KNTK
- Firth, Nebraska; United States;
- Broadcast area: Lincoln metropolitan area
- Frequency: 93.7 MHz
- Branding: 93.7 The Ticket

Programming
- Format: Sports
- Affiliations: Infinity Sports Network

Ownership
- Owner: Rebecca Pearson; (BDP Communications LLC);

History
- First air date: 2011 (as KOLB)
- Former call signs: KOLB (2007–2011)
- Call sign meaning: K Nebraska TicKet

Technical information
- Licensing authority: FCC
- Facility ID: 170485
- Class: A
- ERP: 6,000 watts
- HAAT: 71.1 meters (233 ft)
- Transmitter coordinates: 40°34′57.40″N 96°37′16.30″W﻿ / ﻿40.5826111°N 96.6211944°W

Links
- Public license information: Public file; LMS;
- Webcast: Listen Live
- Website: theticketfm.com

= KNTK =

KNTK (93.7 MHz) is a commercial FM radio station broadcasting a sports radio format, branded as "93.7 The Ticket". Licensed to Firth, Nebraska, the station serves the Lincoln metropolitan area.

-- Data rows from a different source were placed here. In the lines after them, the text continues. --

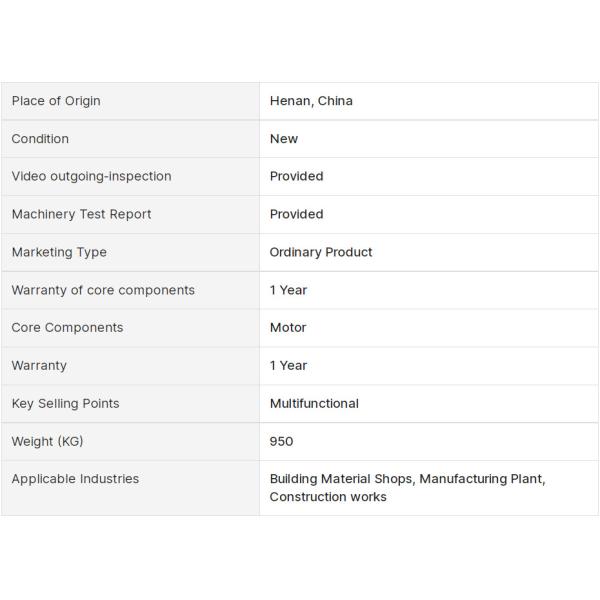The height and width of the screenshot is (600, 600).
Task: Select the New condition value
Action: point(284,139)
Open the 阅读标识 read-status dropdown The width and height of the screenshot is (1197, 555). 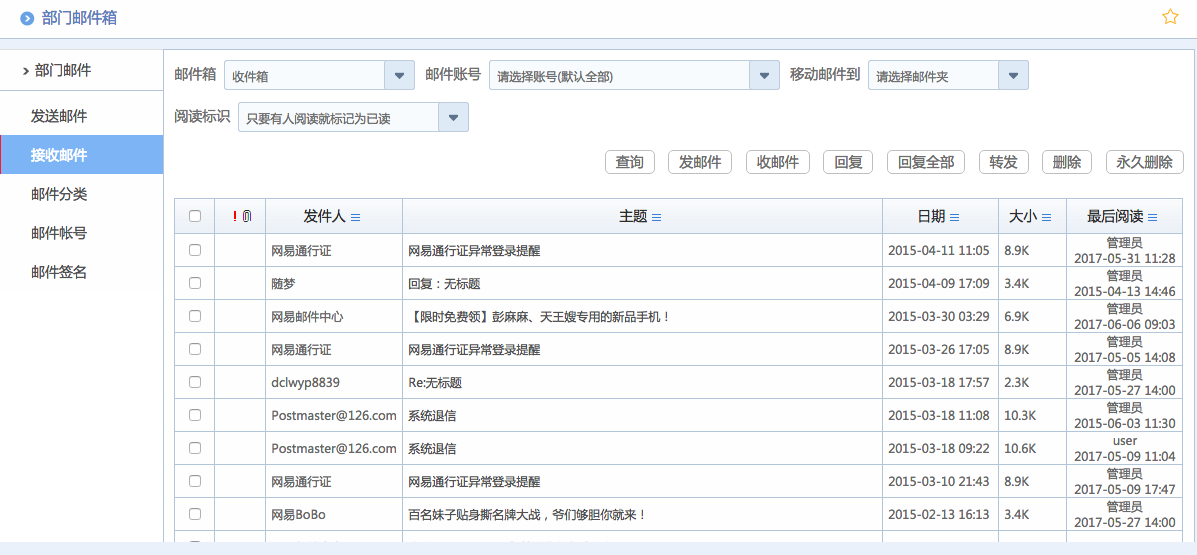pyautogui.click(x=453, y=118)
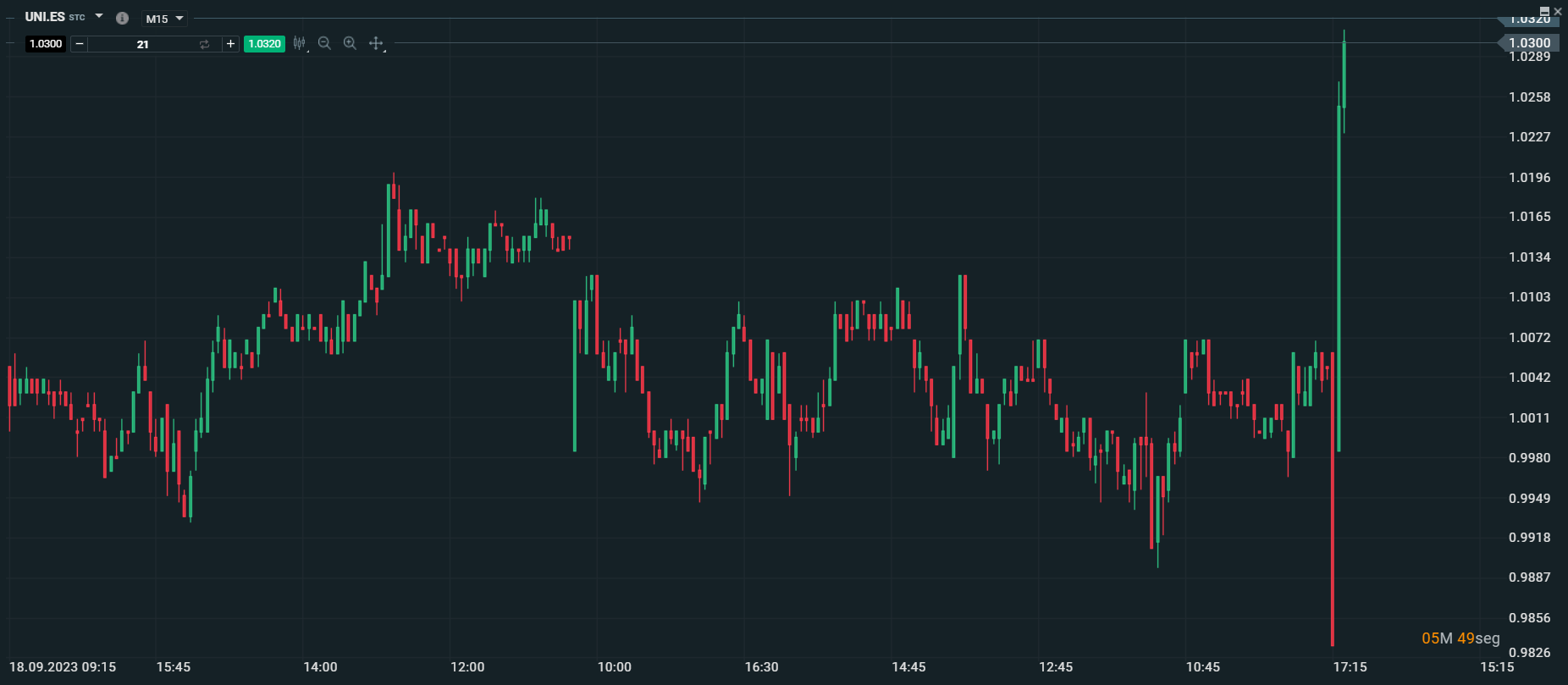Viewport: 1568px width, 685px height.
Task: Click the 17:15 label on the time axis
Action: [1350, 667]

The station is owned by BDP Communications, headed by Rebecca Pearson. The studios are on O Street in downtown Lincoln. On weekdays, local sports shows are heard. At night and on weekends, the station carries Infinity Sports Network.

KNTK is a Class A FM station. It has an effective radiated power (ERP) of 6,000 watts. The transmitter is on Olive Hill Road in Firth.